So, as predicted, Erasmus & Mrs. E. headed down to the googolplex to check out Sin City. As usual, Erasmus's favorite film critic, Stephanus Prædator, and Gustatus Superus of the Daily Standard are right on the money.
You might say this is contradictory, in that Mr. Hunter offers a qualified rave:
You could call this a pure product of the American death cult. It celebrates revenge of the most violent sort, it features heroes who not merely kill but mutilate, then torture to death their enemies, its view of women is primeval (they be all gun-toting 'ho's), it draws the energy of titillation from breathless examinations of the most profane human behavior (cannibalism, child molestation, rape, ambush-murder), it values toughness above everything, and damn, it's really good.
While Mr.
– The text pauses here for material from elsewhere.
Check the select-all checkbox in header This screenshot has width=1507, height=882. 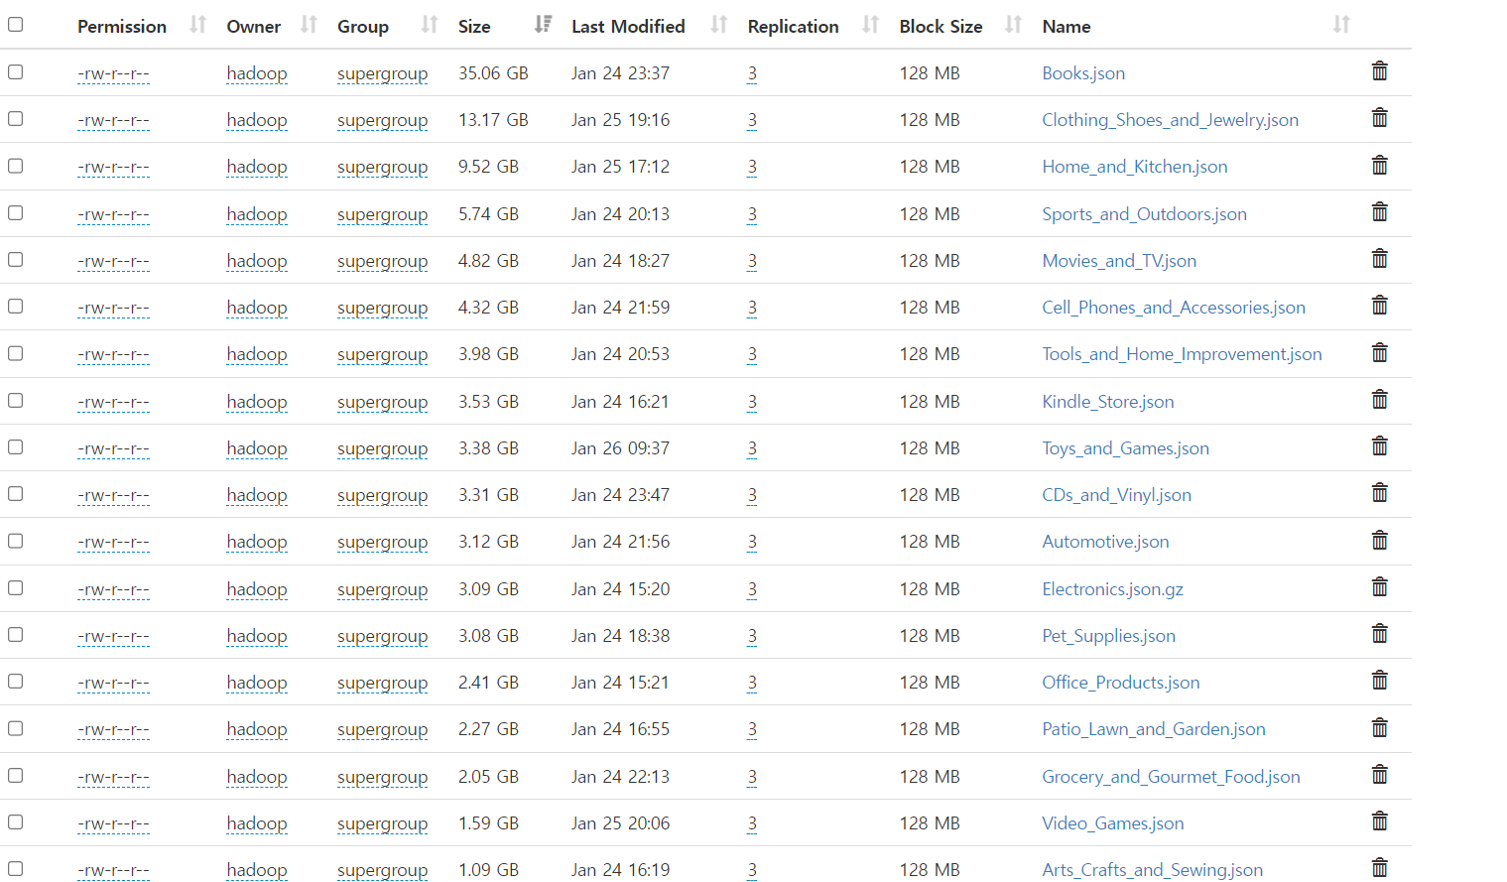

Last is disappointed:
Which just about sums up Sin City: Great gimmicks, but not enough of a payoff.
They both agree, however, on the technical mastery of the film, and the depravity of its content. Hunter, however, enjoys the ride, while Last doesn't think the adaptation carries the weight of the gimmickry.
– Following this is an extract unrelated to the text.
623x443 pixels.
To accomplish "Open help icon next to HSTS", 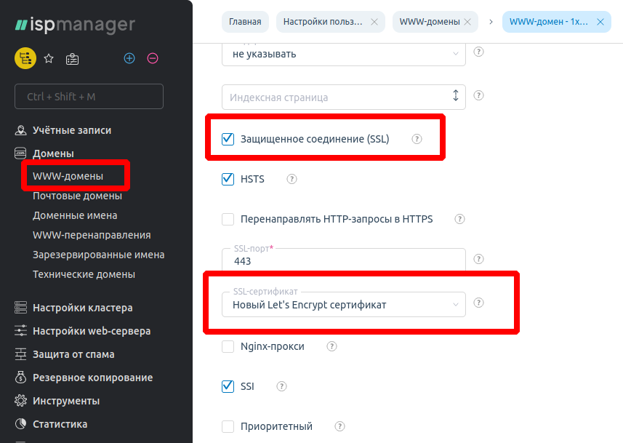I will click(292, 179).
Erasmus concurs with both, and finds Hunter's phrase, "genius-level junk," to be the most apposite description of the flick he's come across. The phrase resonates with Erasmus because the main question the movie raised to him—other than Deus meus, is Carla Gugino more gorgeous with or without clothes?—was why?
Why did this movie come about? The source material is clearly the gritty true-detective stories of the '30s through '60s (similar to the gialli that Bava brought to the screen), which were pretty worthless to begin with, the lowest of low-cultural product, the cheapest, dullest stuff that could be jammed into a 15¢ paperback. Miller clearly thought them worthy of homage, while sanitizing them of their frequent and ugly misogyny (indeed, adding a weird meretrix-feminist slant), and Rodriguez thought Miller's work worthy of a big-budget, big-screen adaptation.
There's little uplifting, or even particularly true, in any of this, other than the repeated plot that Hunter drolly summarizes as:
It's the one about the tough guy -- he may be a cop, a thug or a killer -- who meets a frail and she touches his heart, gives him something to believe in on this crummy ball of crud we call the planet Earth. But then something happens to her, see, so he goes all righteous with wrath and fury, even at the cost of his own life, fighting the sleaze and the corruption and the cesspool and the depravity and the slime and the muck and the goop and the darkness and the creeps and the scum and the IRS and the -- okay, not the IRS.
So, instead of Nazi doctors sadistically torturing women, we have antiheroes sadistically avenging them. Progress of a sort, perhaps, and a visceral, pagan sort of honor-killing satisfaction, but ultimately one that civilization has to reject. The reader may protest that Basin City is intentionally constructed as uncivilized: all power is corrupt, only one policeman stands as decent, etc. And, indeed, this is a convention of many modern neo-noir films. But the true, fascinating dilemma of classic noir is: what does the good man do in an evil millieu? Only one of the stories approaches this dilemma, and it concludes with a hero's self-sacrifice, and the one (depressing) glimpse of decency in the entire film. The other two protagonists are killers who, do good, sort of, by killing men worse than they. But this is not heroism, but vendetta.
Erasmus doesn't know what it says about modern culture, if anything, that gifted artists like Miller and Rodriguez consider these themes worthy of prolonged meditation and æstheticization, but he doubts it's anything good.
Oh, and the Tarantino scene Erasmus worried about? Quite good. The only genuine bit of (morbid) levity in the film, and a lovely use of color.
As far as the performances go, I echo Mr. Last's praise for Alexis Bledel as the blue-eyed scorta and traditrix, and Bruce Willis is good as Hartigan. And in the words of the late, great Otis Redding, "Ooh, Carla..."
Erasmus finds it hard to rate the film, because although he was disappointed in the plot(s) and theme, he'd probably go again tomorrow if he could to look at all the visuals again. A Mario Bava for the new century? Could be.
So, Erasmus chooses to divide his rating: Imagini, ave; fabulæ non placent.